When U.S. News & World Report ranks Americas best high schools, it factors in how those schools perform with low-income and minority students. That makes the rankings different from conventional ones done by The Washington Post and Newsweek.
Said a U.S. News researcher: Our methodology makes it harder to get on the list.
All the rankings have their virtues, but the U.S. News ratings carry a distinct and valuable prestige. So its all the higher an honor for the Triangle that six schools made the U.S. News 2014 Best High Schools list.
Green Hope High in Cary was the top North Carolina school on the list, ranking 304th. It was a gold medal winner. Five schools were granted silver medals as being in the top 2,000 nationally and deserve a bow: Panther Creek High in Cary, Cary High, Holly Springs High, Kestrel Heights in Durham and Hillside New Tech High in Durham.

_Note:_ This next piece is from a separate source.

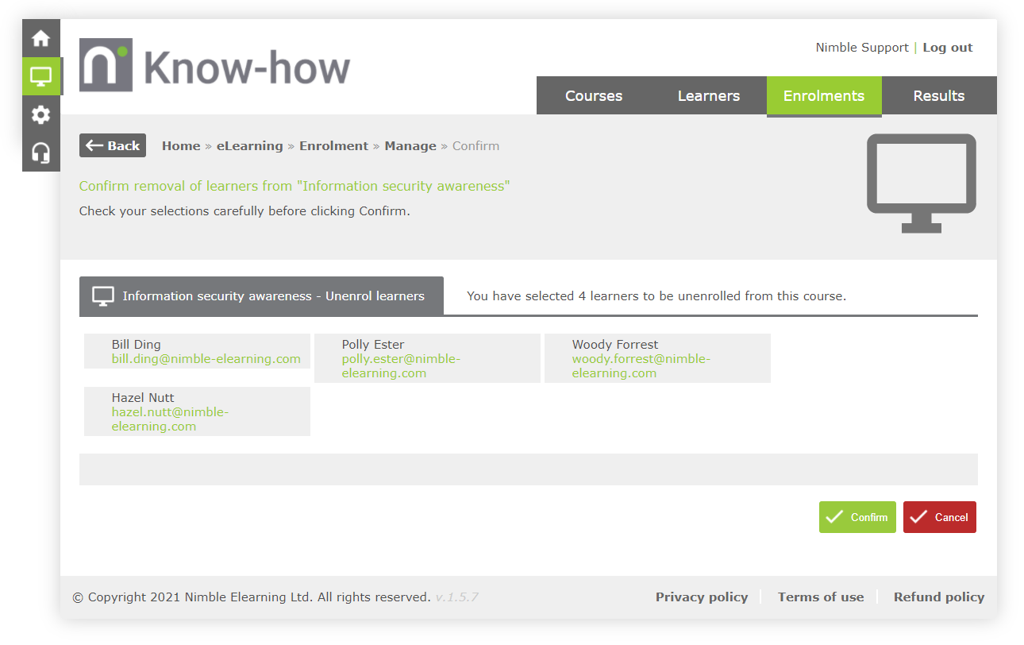Confirm the learner unenrolment
The height and width of the screenshot is (645, 1024).
[x=857, y=517]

Some schools that often rank highly (and deservedly so by conventional measures) were not on the list because minority and low-income students were not achieving at a level high enough.

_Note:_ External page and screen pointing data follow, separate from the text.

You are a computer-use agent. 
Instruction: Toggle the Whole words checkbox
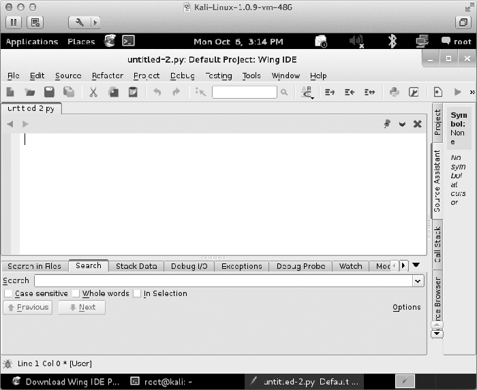pyautogui.click(x=76, y=293)
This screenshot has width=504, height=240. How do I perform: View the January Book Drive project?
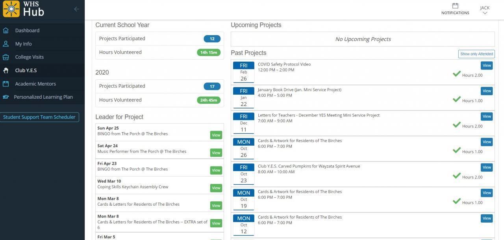487,91
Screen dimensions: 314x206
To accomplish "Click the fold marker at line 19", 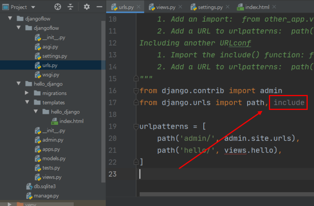I will [137, 126].
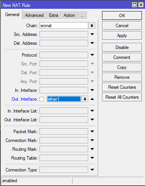145x186 pixels.
Task: Switch to the Extra tab
Action: point(54,15)
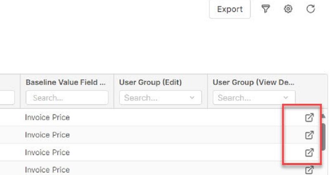Focus the partially visible leftmost search field
Image resolution: width=330 pixels, height=175 pixels.
(x=7, y=98)
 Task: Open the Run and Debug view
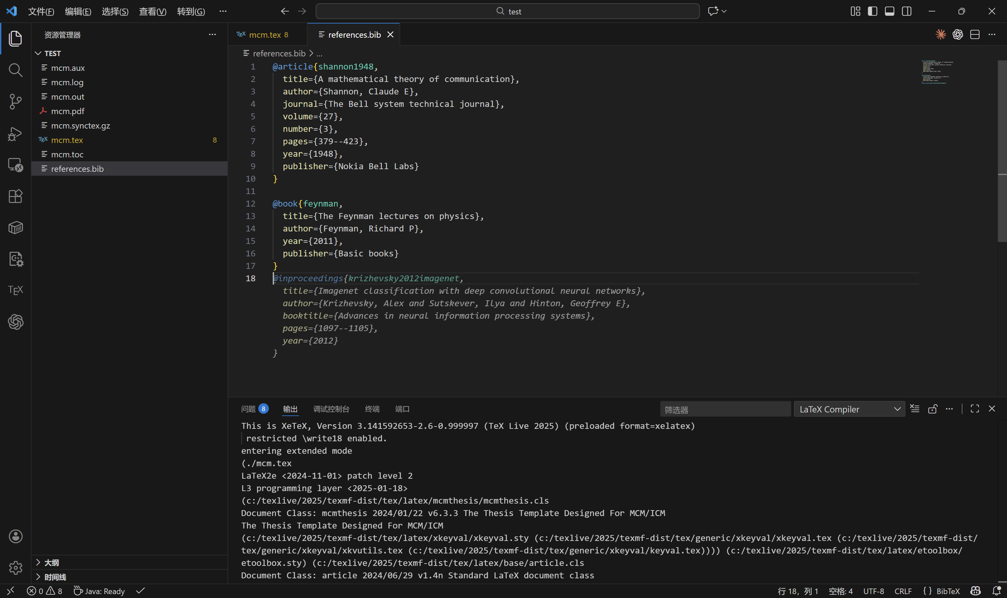pyautogui.click(x=15, y=133)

Teaching a cross-section of students, and getting them to perform well, is a special challenge for all schools. The U.S. News rankings are an attempt to recognize those who meet the challenge.
They also show that for all the criticism public schools receive these days from some politicians in North Carolina, teachers in state schools are getting the job done, day after day. And they are doing so despite a pay rate that is 46th nationally.
That must change if other schools are to be so honored.